Lambert's good deeds put Saints close to heaven

 

Southampton can move six points clear at the top of the Championship if they beat Bristol City at St Mary's tonight, cementing their status as favourites to regain the Premier League place they lost in 2005.

Promoted from League One last season thanks to a late run of 13 wins in their final 15 games, Nigel Adkins' side have carried on where they left off in an impressive opening half of the season. The big question is whether they can stay the course and follow the example of Norwich City, who reached the top flight this season after back-to-back promotions. Adkins, manager since September 2010, knows what it takes to earn promotion after leading from the front, having done it with Scunthorpe United in League One in 2006-07.

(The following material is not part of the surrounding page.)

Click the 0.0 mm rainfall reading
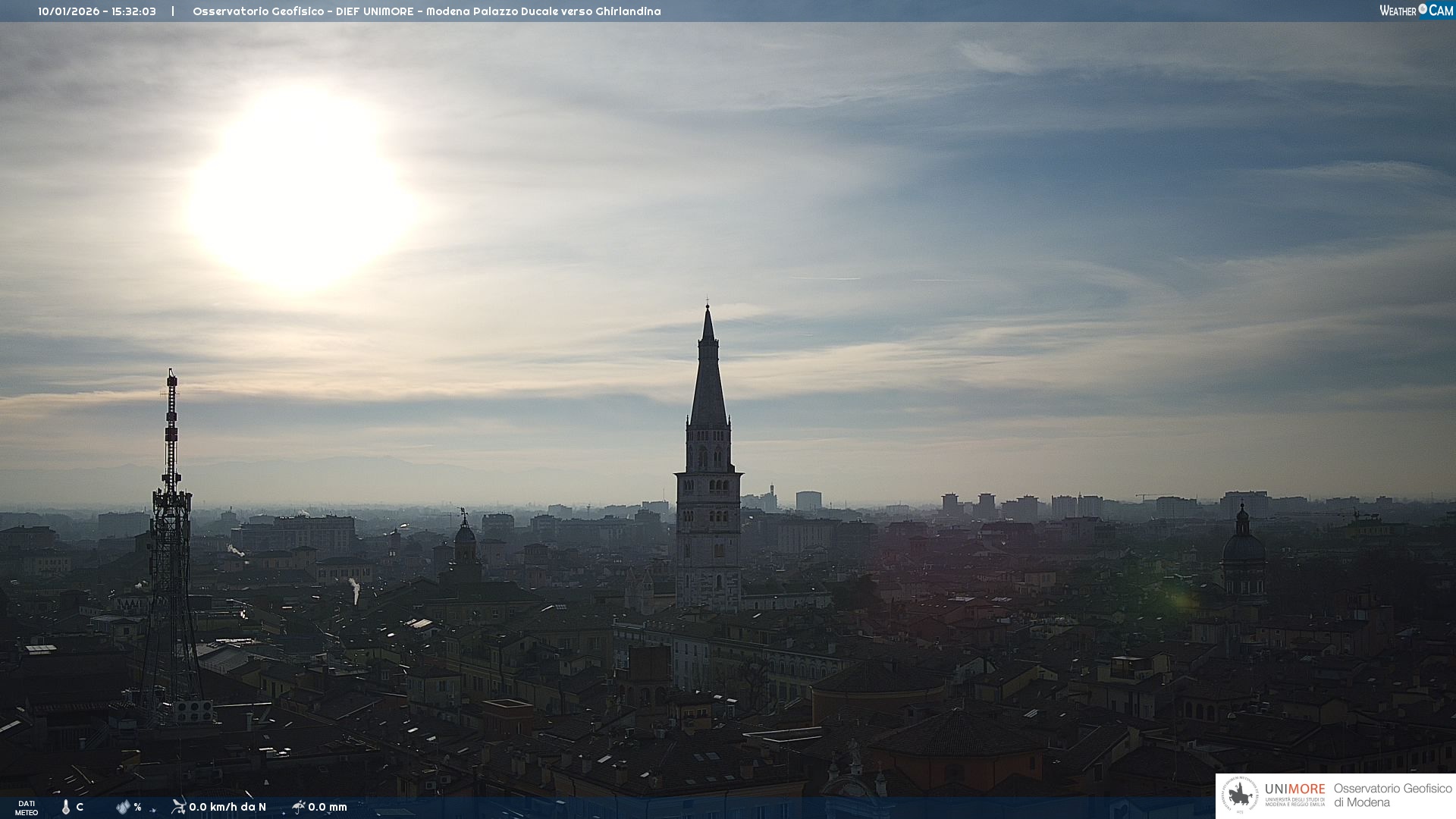 click(328, 807)
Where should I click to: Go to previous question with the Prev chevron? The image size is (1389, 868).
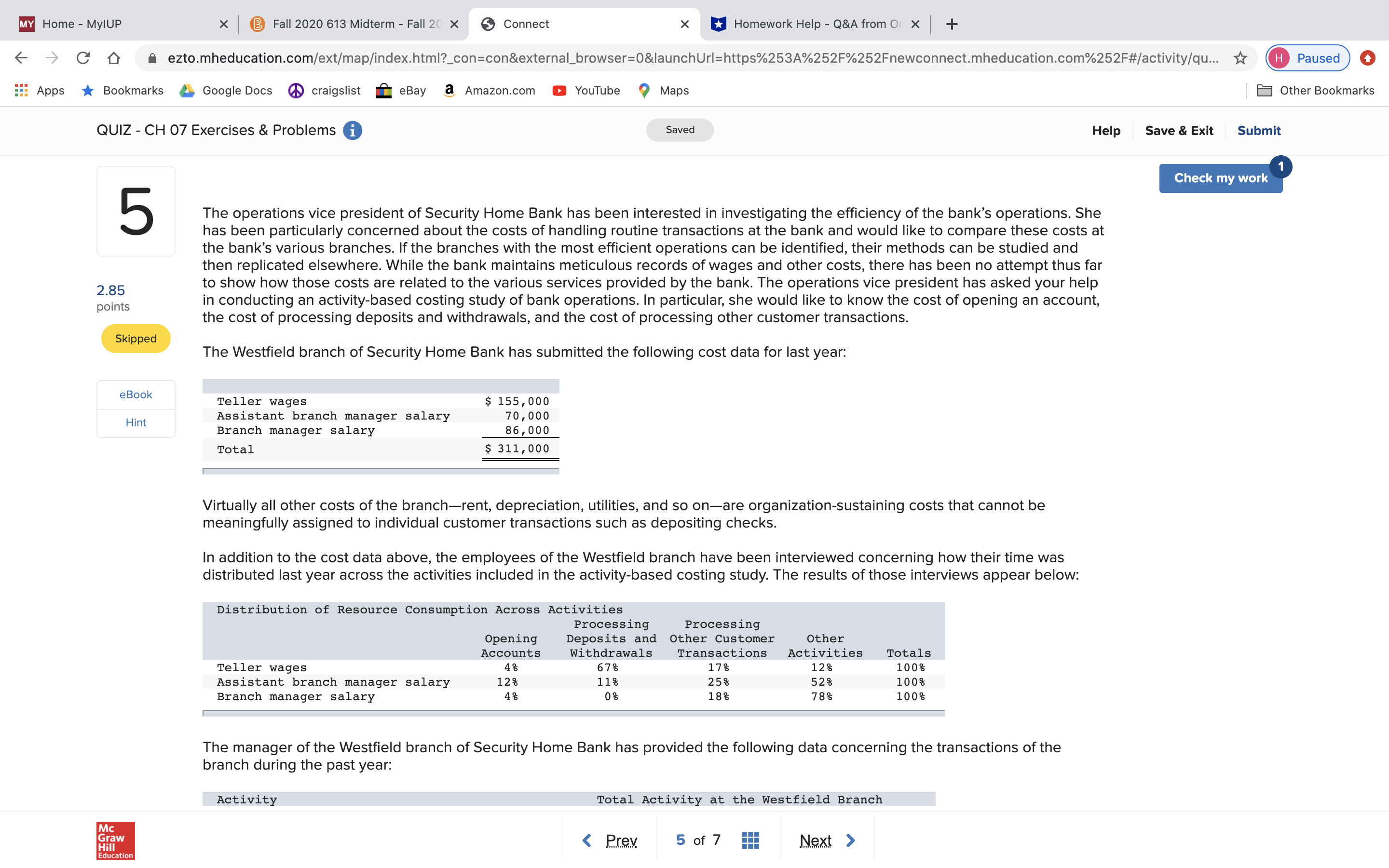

"I said at the start of the campaign that if we can get to January in the top 10 then we'll have an opportunity to win the race," he said. "We've led for the last three months, which shows that we've been consistent and have the hunger to be promoted back to the Premier League. We will be promoted back to the Premier League, but will it be this season? Time will tell."

But if he is cautious in considering the future, Adkins is not surprised by his team's showing so far. "No, we've got good players, good team spirit, and we play football the right way, I believe. We do try to pass the football but we try to do it effectively. There's no point passing for the sake of it."

It has worked best at St Mary's, the 2-2 draw with Blackpool on 10 December being the first match they had failed to win at home since a FA Cup fourth-round defeat by Manchester United in January. Their Achilles' heel is their record on the road, where results, including a 2-0 defeat by this evening's opponents on 26 November, have been average at best. They visit both West Ham and Middlesbrough, their closest pursuers, in the new year, but Adkins insists that performances away from home have been as good as at St Mary's.

"In any competition, when you're playing the leader, you automatically up your game and performance levels, so that has happened," he said. "Teams come to St Mary's with a game plan to unsettle us, but we've done very well [there] and we've done very well away from home – when you analyse the games we've lost, we should have won all four. We had enough chances."

Significantly, one of the defeats, against Doncaster Rovers, came in the absence through injury of striker Rickie Lambert, a £1m signing by Alan Pardew, Adkins' predecessor, from Bristol Rovers in August 2009. The 29-year-old has dispelled doubts about his ability to produce at the higher level with 17 goals in all competitions this season, including two hat-tricks.

Arguably the best testament to the club's prospects was the decision of Adam Lallana, the England Under-21 winger, to sign a new contract last January, claiming that he felt that he could fulfil his ambitions at St Mary's, while other Saints academy products Theo Walcott and Alex Oxlade-Chamberlain, both now with Arsenal, took a short cut to the Premier League.

"You have to play to your strengths, and passing is our strength, and I think we are getting better at it the more comfortable we become," Lallana said. "Rickie up top is an unbelievable target man, but he can play as well, which he has proved this season, and if we need to mix it up we have that option. We haven't picked up as many points away as we'd like but, in an inconsistent league, we have managed to be unbelievably consistent at home."